Studying attacks targeting fingerprinting-based authentication systems

Get Complete Project Material File(s) Now! »

Protecting data access

Encryption. The first defenses concern the way data is sent on the Web. First, the HTTPS protocol intends to use the TLS/SSL encryption technology over the classic HTTP protocol [56]. It allows users to exchange data under an encryption layer that protects against cookie hijacking and other threats. Felt et al. [98] measured the current adoption of HTTPS on the Web. They collected data from Chrome and Firefox users from 2014 to 2017, and showed the proportion of pages loaded under HTTPS keeps growing, and reached 58 − 90% on Chrome depending on the OS used, and 50-57% on Firefox. They also measured disparities according to the region and country of the user. In addition to HTTPS, The HTTP Strict Transport Security (HSTS) header has been designed to use HTTPS by default. HSTS is an HTTP header a server adds to its response. It tells the client to always reach it with HTTPS for a certain period of time. The browser receiving the response will store this information and will send the future requests to this domain directly with the HTTPS. Felt et al. [98] showed the HSTS header is only available on 3% of websites on the Alexa Top 1M. Restricting cookies access. Browsers also implemented several defenses to protect cookies against interception and other malicious usages [57]. The Secure cookie response header allows websites to define cookies that must only be sent over HTTPS, preventing the interception of cookies via network monitoring. Websites can use the instruction HTTPOnly that will prevent the access of cookies via JavaScript, preventing them from being stolen via XSS attacks. Finally, websites can use the Domain, Path, and the experimental SameSite instruction to restrict the access of cookies and protect against CSRF attacks.

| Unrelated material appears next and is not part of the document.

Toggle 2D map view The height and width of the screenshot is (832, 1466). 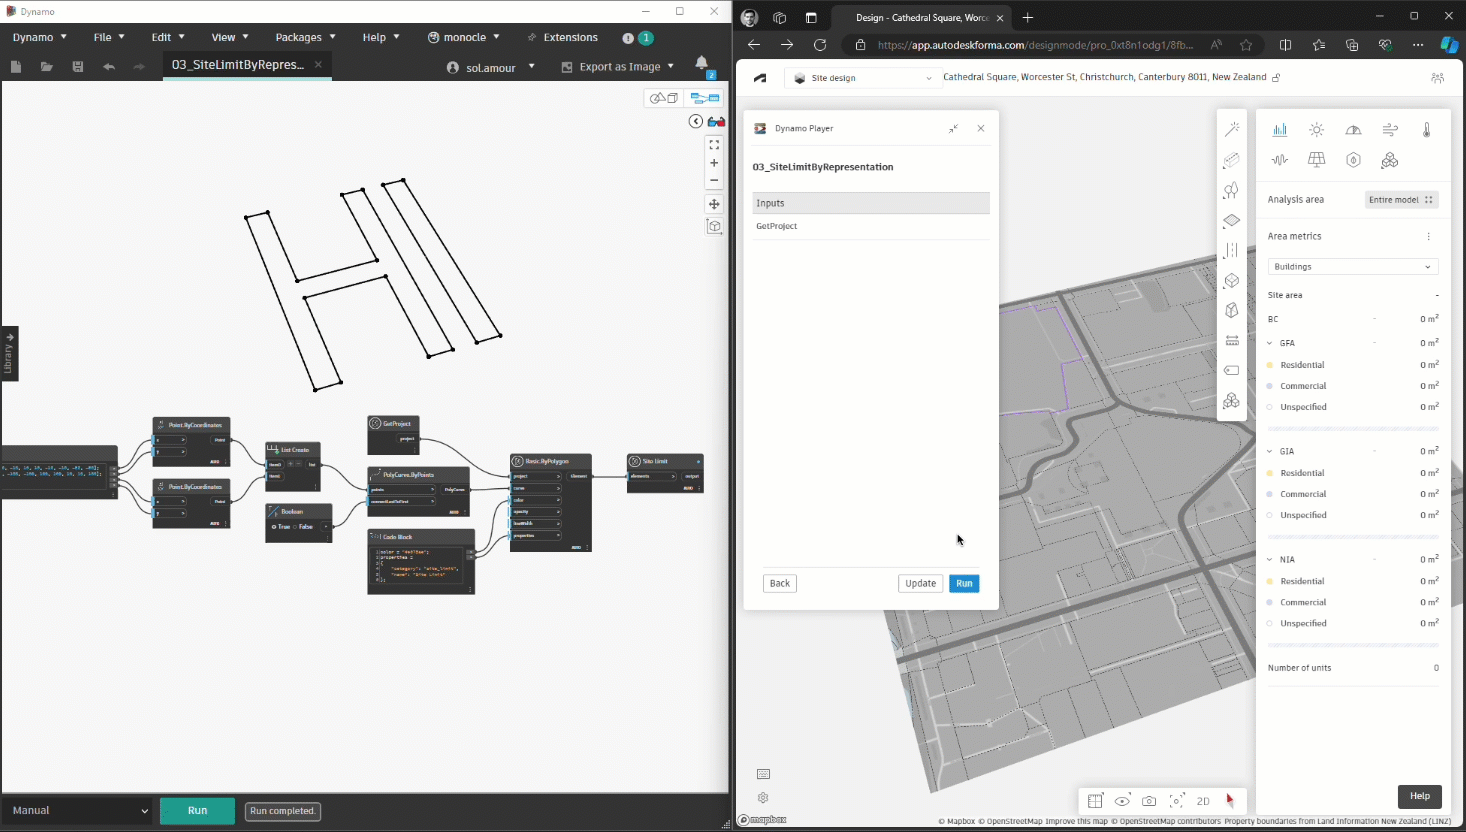coord(1203,801)
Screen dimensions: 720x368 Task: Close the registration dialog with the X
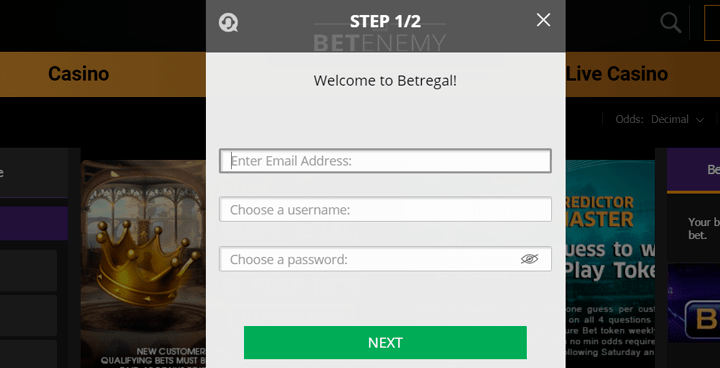coord(543,20)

Bots protection techniques

Due to the growing importance of bots, several measures tend to control their possibilities and defend against them. The robots.txt file allows websites to define a list of folders and files crawlers and bots should not access. Bots should first read the content of this file and adapt their behavior accordingly before starting crawling and indexing the website. While search engine bots often respect the instructions of the robots.txt file [52, 29, 69], nothing forces them to do so. Additionally, the robots.txt file is available publicly and malicious agents can see if a website wishes to protect resources against crawlers.
IP address reputation. Bot detection techniques can refer to the reputation of IP addresses to classify users. Previously, bots were often run behind proxies and specific IP addresses that were easy to detect and block. Now, bots often use many IP addresses, including residential ones that have an excellent reputation. This evolution highlights the limits of this technique. Traffic analysis. Other techniques analyze the behavior of users to detect suspicious behaviors that could be the work of bots. They monitor the server logs as well as the user interactions, such as mouse movement or keyboard usages to detect suspicious behaviors [109], such as too many pages browsed in a limited period of time or an absence of mouse movements or click. However, these techniques need a large amount of data before being able to accurately classify the traffic. Captchas. They are Turing tests that aim at distinguishing bots from humans. When a website has some doubt about the nature of a user, it can expose a captcha to the user whose goal is to solve it. If she can, she is considered as a human, otherwise she might be a bot. Several techniques exist and propose various tests to the user. 3 techniques are presented in Figure 2.3: a textual captcha, a Google’s reCAPTCHA, and a Geetest captcha. However, the technique is subject to shortcomings. i) First, Bursztein et al. [91] found that users might fail solving captchas. ii) Second, and more important, Sivakorn et al. [139] showed in 2016 that it was possible to solve Google’s reCAPTCHA automatically, again questioning the efficiency of the technique.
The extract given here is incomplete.